Magnolia (Filmkritik)

Quiz Kid Donnie Smith (William H. Macy) hat viel Liebe zu geben. Als ehemaliger Star einer Kinder-Quiz-Sendung hatte er Ruhm und Geld, aber keine Liebe. Jetzt ist er erwachsen und immer noch auf der Suche. Leider sucht er an den falschen Orten und vor allem weiß er noch immer nicht, wer er ist.

Phil Parma (Philip Seymour Hoffman) ist Krankenpfleger, dessen Patient im Sterben liegt und der es sich zur Aufgabe macht, dessen entfremdeten Sohn wieder mit seinem Vater zu versöhnen.

Stanley Spector (Jeremy Blackman) ist das aktuelle Quiz-Kid-Genie, dessen Vater ihm keine Kindheit gönnt, weil er ihn in erster Linie als Geldquelle sieht.

Jim Kurring (John C. Reilly) ist Polizist.
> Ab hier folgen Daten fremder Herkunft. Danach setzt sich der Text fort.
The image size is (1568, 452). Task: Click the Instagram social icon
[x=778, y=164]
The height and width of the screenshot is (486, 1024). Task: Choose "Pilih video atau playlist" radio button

Linda Partridge (Julianne Moore) ist die Ehefrau, des im sterben liegenden Earl, der von Phil Parma gepflegt wird. Und dann ist da noch Frank T.J. Mackey (Tom Cruise), der als Sex-Guru Millionen scheffelt, aber seine Kindheitstraumata noch immer nicht überwunden hat und da gibt es noch Dixon und und und …

Es gibt wenig Filme, die ihre Geschichten so ineinander verweben und damit durchkommen. Eine Zeitlang war das in Hollywood ja der neue Trend. Ich denke da nur an „21 Gramm“ oder „Babel“ und noch viele andere, auch kleinere Produktionen. Für mich gibt es jedoch nur einen, der alles richtig macht, richtige Charaktere hat, die man alle verstehen kann (nicht, dass man alle mag, oh nein!) und der noch dazu einen Soundtrack hat, den man einfach nicht mehr aus dem Kopf bekommt. Und dazu kommt noch ein symbolischer Mindf**k, den man schlichtweg nicht kommen sieht.

Die Stars geben sich hier durch die Bank die Klinke in die Hand und in so gut wie allen Nebenrollen findet man Gesichter von Schauspieler*innen, die man kennt. Drehbuchautor Paul Thomas Anderson hat hier seinen dritten Langspielfilm inszeniert und was soll ich sagen: Dieser Film ist ein Meisterwerk.

So viele Momente, die ich aus dem Film sofort zitieren könnte. So oft Gänsehaut, so viele Entscheidungen, die man nachvollziehen kann, auch wenn es wehtut und so viele … Emotionen, dass es oft und heftig wehtut. Allerdings absolut an den richtigen Stellen. Ich habe den Film schon x Mal gesehen und ich muss jedes Mal wieder heulen wie ein Schlosshund.

Angeblich hat Paul Thomas Anderson ja zuerst die Songs von Aimee Mann ausgewählt und dann drumherum das Drehbuch geschrieben. Das spricht für die Drehbuchkünste von Anderson und die Musik von Mann. Und wer die gute Frau Mann (Ha! Ein Wortspiel!) nicht kennt, der oder die soll sich mal auf YouTube werfen und Perlen wie „One Is The Loneliest Number“ (nein, das ist nicht im Original von Filter) oder das im Film super in Szene gesetzte „Wise Up (Not Going To Stop)“ anhören.

Kurzum: Ich will gar nicht länger darauf herumreiten, sondern einfach festhalten: Jede Person, die Filme mag, die das Leben in komprimierter Form zeigen und die wirklich wirklich ans Herz gehen, die müssen diesen Film hier sehen. So viele Momente und Szenen, ich kann es nicht oft genug wiederholen, die hängen bleiben, die sich einbrennen und die man auch so nicht kommen sieht … es ist einfach ein Film, wie er nur ganz ganz selten gemacht wird. Und ich kann mich nicht erinnern, dass mich ein Film seitdem jemals wieder dermaßen berührt hat.

Das liegt zum großen Teil am grenzgenialen Drehbuch, der Regie, dem Schnitt und den absolut fantastischen schauspielerischen Leistungen von allen(!) Beteiligten. Viele bekannte Stars spielen hier Charaktere, von denen man nicht dachte, dass sie das glaubwürdig schaffen und am Ende werdet ihr dasitzen, euch die Tränen (ist es Freude? Trauer? Erlösung? Abfallende Anspannug? Oder das Gefühl, dass es Hoffnung für jede/n gibt?) aus den Augen wischen und euch wünschen, ihr könntet diesen Film ein zweites Mal „zum ersten Mal sehen“.

„Magnolia“ bekommt 10 von 10 Punkten von mir. Weil es einfach nicht besser geht. Für diese Art von Film zumindest.